The Popularity Prediction of Scientific Topics Based on LSTM

  • Online:2021-03-10 Published:2021-05-07

摘要: [目的/意义]作为科学学预测的重要组成部分,学科主题热度预测旨在揭示学术前沿和发展趋势,辅助学者发现前沿选题,支持科研管理机构科学立项。[研究设计/方法] 提出基于期刊影响因子的学科主题热度计算指标(TP-JIF),构建基于LSTM神经网络的学科主题热度预测模型(TPP-LSTM),并以LIS领域数据为例,通过时间切片的形式抽取、计算学科主题的热度序列,检验不同长度时间序列下模型的各项误差。[结论/发现] 相对于RBF-SVM、Linear-SVM、KNN、Naive Bayesian等模型,TPP-LSTM预测模型可有效表征学科主题热度时间序列的特性,当时间序列长度为4年时预测效果相对较好。[创新/价值]提出的基于期刊影响因子的学科主题热度计算指标,能够有效刻画不同学术刊物对学科影响的差异,规避了单纯依据频率计算热度的弊端;构建的学科主题热度预测模型,有效表征了学科主题的时间序列变化规律,减小了各项预测误差,预测效果较好。

关键词: 学科主题预测, 热度预测, 期刊影响因子, 长短期记忆神经网络, 图书馆与信息科学

Abstract: [Purpose/Significance]As an important part of prediction in science of science, scientific topic popularity prediction contributes to reveal hot topics and discover development trends. It is helpful for scholars to find the cutting-edge topics, and assist scientific research management institutions to fund projects reasonally.[Design/Methodology]This paper proposed a Topic Popularity Computing Model based on Journal Impact Factor (TP-JIF), and constructed a scientific topic prediction model based on LSTM. Taking LIS as an example, this study extracted the topics via LDA and author keywords, computed the popularity time series, and designed experiments to verify the model in different time lengths.[Findings/Conclusion] It is found that when comparing with the RBF-SVM, Linear-SVM, KNN, and Naive Bayesian, the prediction model of LSTM can well present the characteristics of time series for scientific topic popularity, and the prediction result turns out to be the best when the length of time series is four years.
[Originality/Value]A novel computing model of scientific topic popularity based upon journal impact factors has been proposed, which could depict the differences of journal impacts in academic fields, and avoid the disadvantages of considering frequency as the only influential factor.
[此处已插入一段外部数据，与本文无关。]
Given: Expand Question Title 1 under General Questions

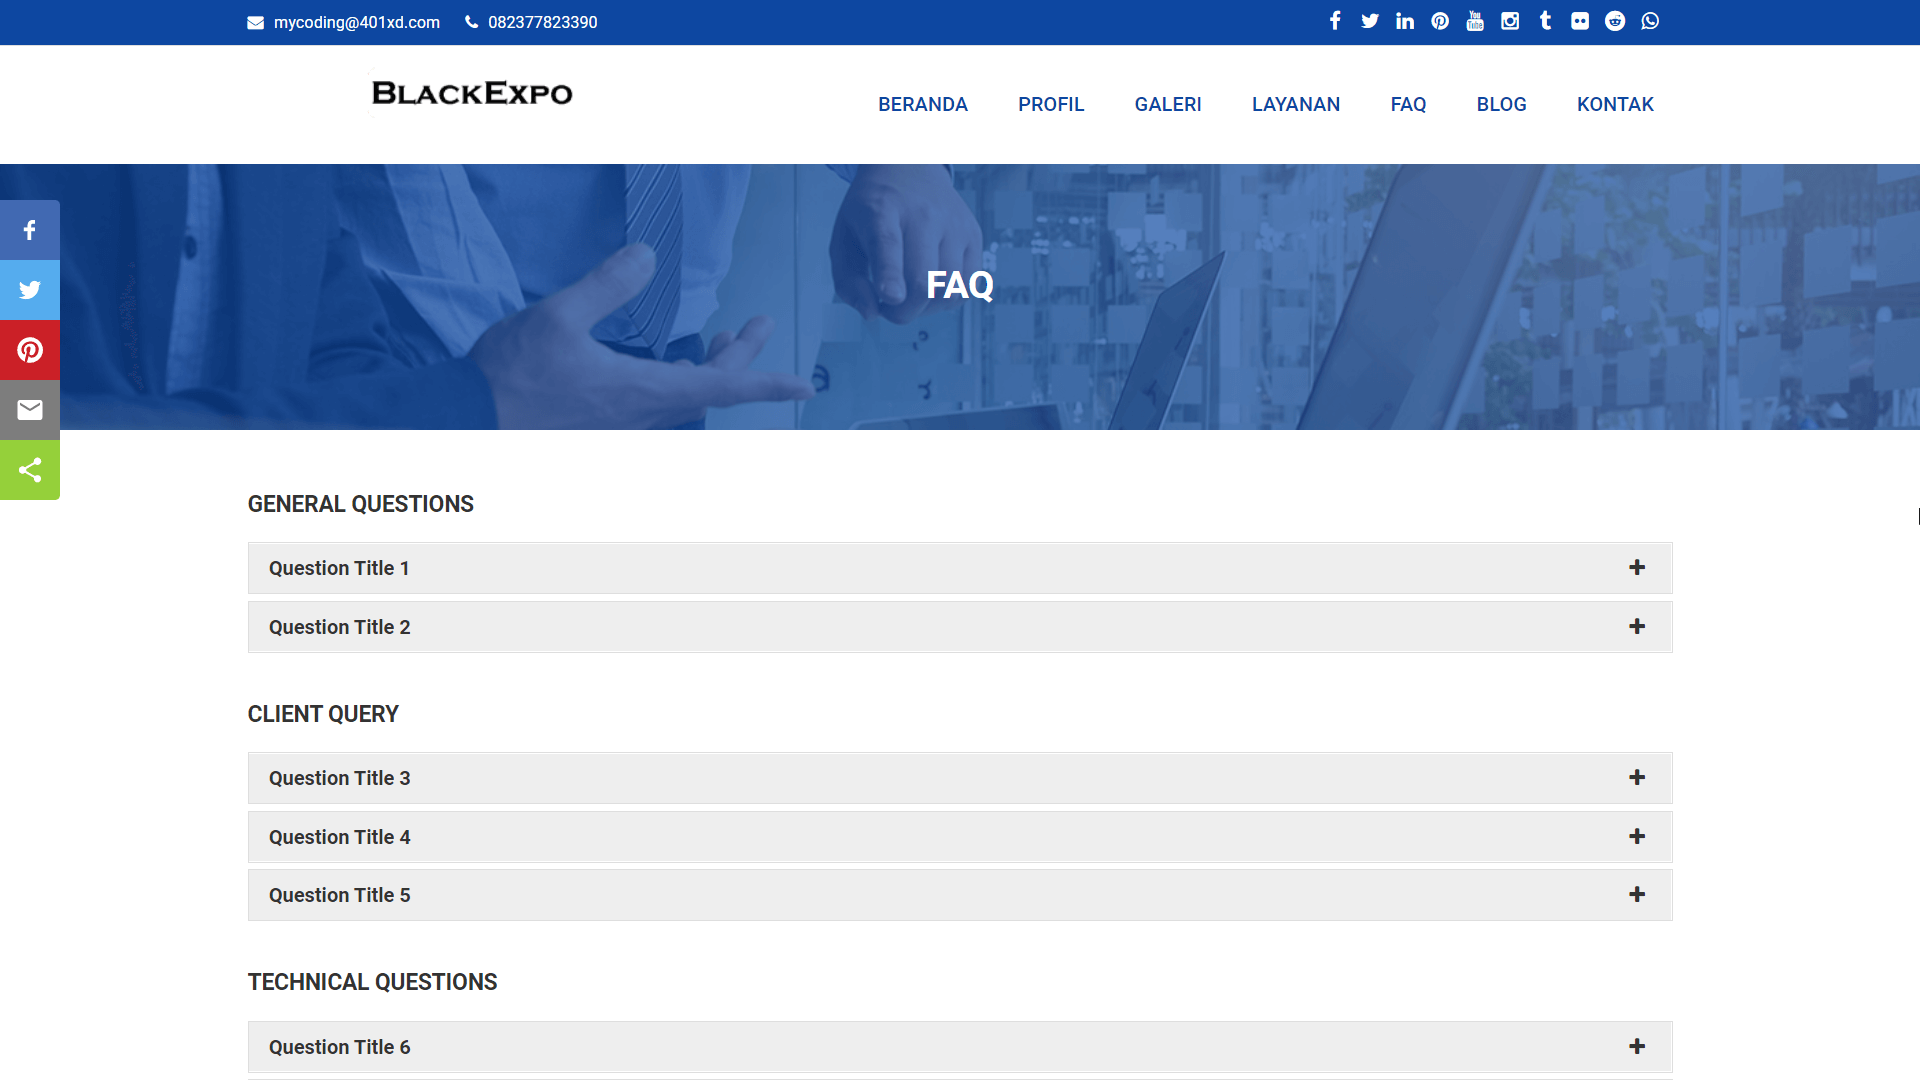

The proposed popularity prediction model in this study could offer an excellent representation of time-changing features for scientific topics, reduce the prediction errors, and provide good prediction.

Key words: Scientific topic prediction, Popularity prediction, Journal impact factor, Long short-term memory(LSTM), Library and information science(LIS)